Start of Block
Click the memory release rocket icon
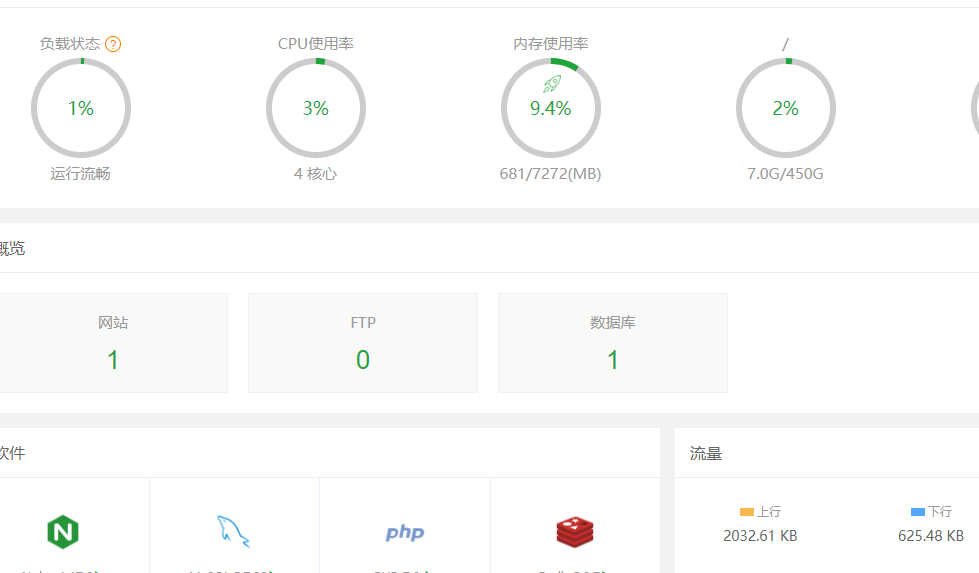 pyautogui.click(x=552, y=84)
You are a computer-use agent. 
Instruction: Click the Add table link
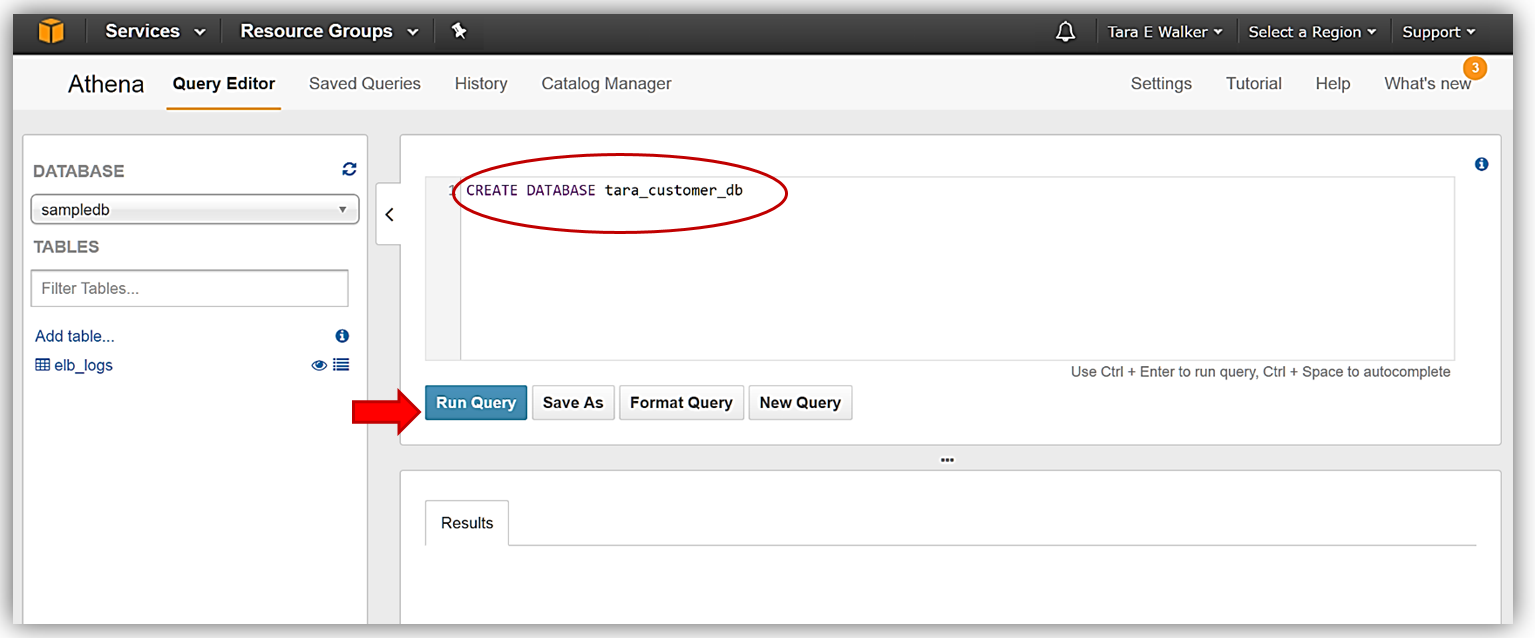coord(75,336)
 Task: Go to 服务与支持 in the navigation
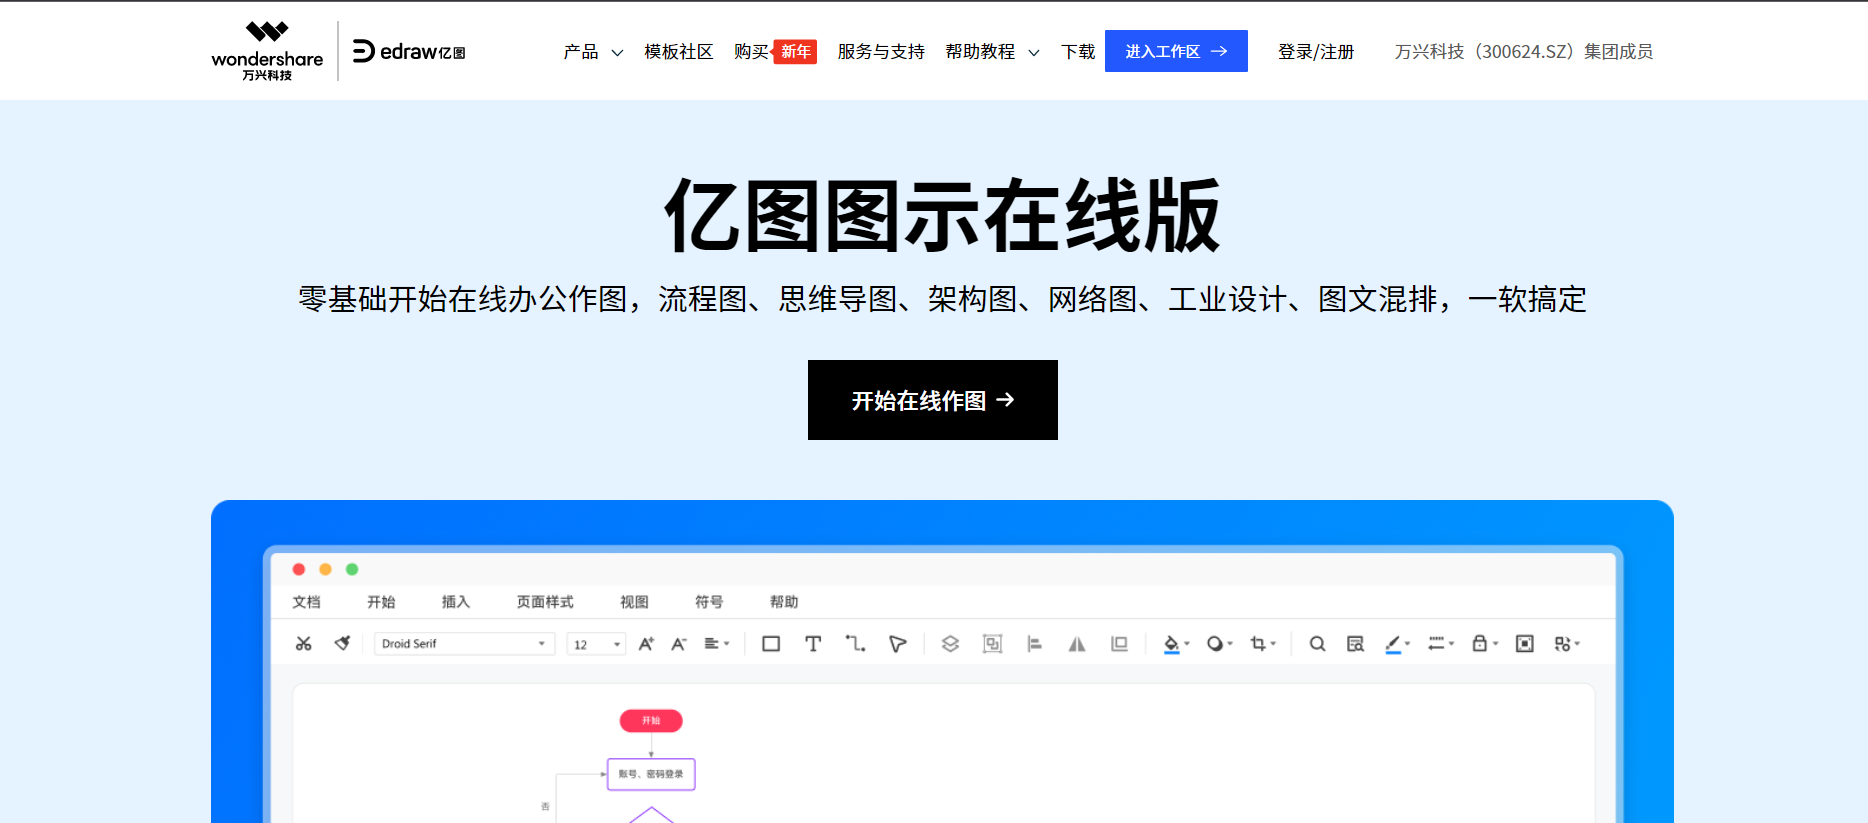coord(881,52)
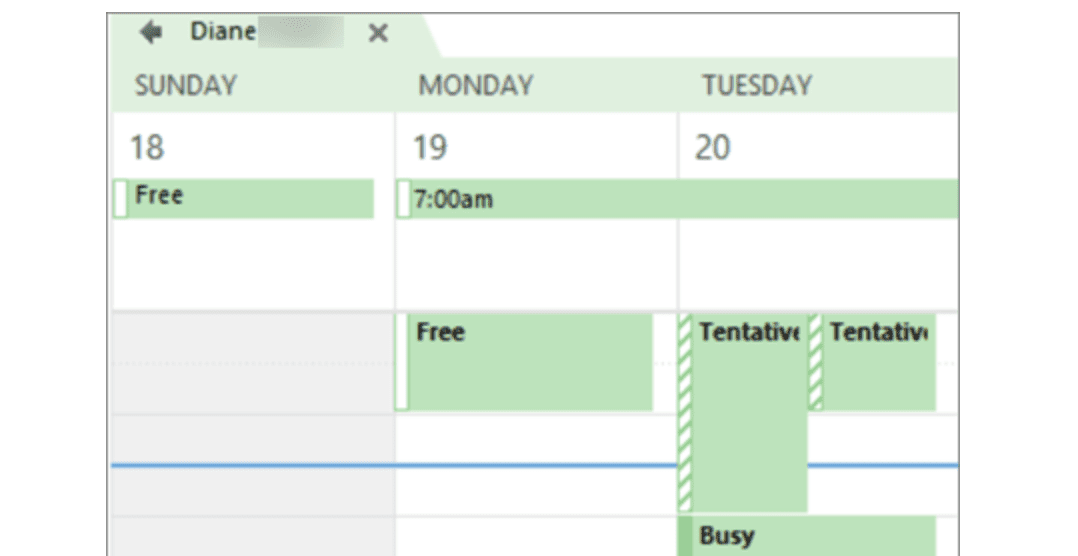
End of Block
** ABOUT THIS TASK **
Take the whole listing above and copy it exactly. Pictures do not go into the copy.

** TASK RESULT **
Click the memory release rocket icon
 pyautogui.click(x=552, y=84)
You are a computer-use agent. 
Instruction: Click the Add table link
coord(75,336)
 Task: Go to 服务与支持 in the navigation
coord(881,52)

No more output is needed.